No comprendí el sentido de esta última frase y además no me dio tiempo a pensármelo, ni tampoco a reflexionar sobre mi preocupante sentimiento de gratitud y mi anómala sensación de menos carga si es que no fue de cuasi criminal ligereza, porque en seguida Tupra se aplicó a la tarea: con diligencia recogió la papelina de la tapa del retrete, le ajustó la pestaña y la devolvió al bolsillo de su chaleco —de su variada colección no olvidaré aquel concreto, color verde sandía intenso—; luego pilló la Visa con los mismos dos dedos, la guardó en la cartera de De la Garza de donde había salido y se llevó ésta a otro bolsillo, de su chaqueta, junto con el billete hecho canuto. Lo que quedaba de raya, cocaína o talco, lo barrió de un manotazo, voló el polvillo, cayó al suelo, Rafita ni siquiera había llegado a aspirarla, nunca disfrutó aquella sustancia, tras preparársela. A continuación Tupra le echó la redecilla al cuello y tiró hacia atrás, y al instante se puso en cuarentena mi alivio —'Lo va a estrangular, lo va a ahorcar', pensé, 'no, no puede ser, no va a hacerlo'—, antes de darme cuenta de que no era ese el propósito —no se la enrolló, no apretó ni le dio vuelta—, sino obligarlo a alzar la cabeza, el agregado continuaba tan pegado a la tapa que le faltaba poco para abrazar la taza; y se habría abrazado, yo creo, de no haber preferido mantener las manos sobre los oídos, había elegido no ver ni oír nada en la ilusa esperanza de no enterarse así mucho de lo que le hacían, cuando el sentido del tacto iba a informarle, el dolor y el daño se lo dirían.
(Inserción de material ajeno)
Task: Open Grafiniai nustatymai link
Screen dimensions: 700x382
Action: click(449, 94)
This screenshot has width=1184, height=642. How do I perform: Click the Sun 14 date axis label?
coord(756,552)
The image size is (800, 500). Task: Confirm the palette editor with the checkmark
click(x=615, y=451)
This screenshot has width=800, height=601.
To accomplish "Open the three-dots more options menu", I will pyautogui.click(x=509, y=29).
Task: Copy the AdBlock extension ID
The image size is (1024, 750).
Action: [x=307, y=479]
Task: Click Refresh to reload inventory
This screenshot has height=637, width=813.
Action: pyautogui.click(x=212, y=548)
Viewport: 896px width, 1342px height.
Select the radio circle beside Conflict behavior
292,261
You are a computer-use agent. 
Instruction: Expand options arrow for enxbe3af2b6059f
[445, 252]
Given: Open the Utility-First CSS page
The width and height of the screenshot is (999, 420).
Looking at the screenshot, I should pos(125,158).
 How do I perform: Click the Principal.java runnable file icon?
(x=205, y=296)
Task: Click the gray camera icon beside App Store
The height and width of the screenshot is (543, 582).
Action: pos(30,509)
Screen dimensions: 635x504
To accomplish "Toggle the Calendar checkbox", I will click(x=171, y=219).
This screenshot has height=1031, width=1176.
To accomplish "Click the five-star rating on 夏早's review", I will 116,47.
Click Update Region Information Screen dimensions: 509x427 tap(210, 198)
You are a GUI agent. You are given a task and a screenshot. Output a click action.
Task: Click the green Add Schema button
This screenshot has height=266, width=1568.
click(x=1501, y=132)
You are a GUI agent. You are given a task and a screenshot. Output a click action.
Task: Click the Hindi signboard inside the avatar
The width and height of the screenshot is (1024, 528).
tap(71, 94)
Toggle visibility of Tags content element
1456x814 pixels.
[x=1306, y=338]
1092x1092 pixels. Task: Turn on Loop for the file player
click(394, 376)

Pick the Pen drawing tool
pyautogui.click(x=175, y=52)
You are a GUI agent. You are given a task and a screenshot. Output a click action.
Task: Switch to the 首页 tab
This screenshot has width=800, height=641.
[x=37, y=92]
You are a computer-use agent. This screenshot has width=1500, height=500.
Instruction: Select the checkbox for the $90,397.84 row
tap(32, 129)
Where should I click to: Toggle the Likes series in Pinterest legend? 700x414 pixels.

Una vez que lo separó lo bastante, Tupra abrió las dos tapas del retrete y con mucha violencia le hundió la cabeza en el interior de la taza, el impulso fue tan fuerte que hasta los pies fueron levantados del suelo, vi agitarse en el aire los cordones sueltos de De la Garza, ni él ni yo habíamos llegado a anudarlos. No temí, inicialmente, que el agua depositada en el fondo pudiera ahogarlo, porque el tobogán se estrechaba como es la norma y no cabría allí entera su ancha cara de crecida luna, que sin embargo se daba brutales golpes contra la loza —y se le quedaba algo atorada— cada vez que Tupra volvía a empujársela tras retirársela un poco, y además éste tiró de la cadena tres o cuatro veces seguidas, el chorro del agua azul era tan potente y tan prolongado que de nuevo me invadió brevemente la suprema alarma —'Lo va a ahogar, le inundará los pulmones', pensé, 'no, no puede ser, no va a hacerlo'—, y se me ocurrió que en todo caso bastaban dos dedos de líquido, un charco, para sumergir boca y nariz y así conseguir que alguien ya nunca más respirara; y que la momentánea subida del nivel del agua, con cada descarga, le traería a Rafita una segura sensación de ahogo, o de atragantamiento al menos; y eso que era el lavabo de los discapacitados: con suerte no habría resto de olores fétidos, con aún mayor suerte no se habría estrenado.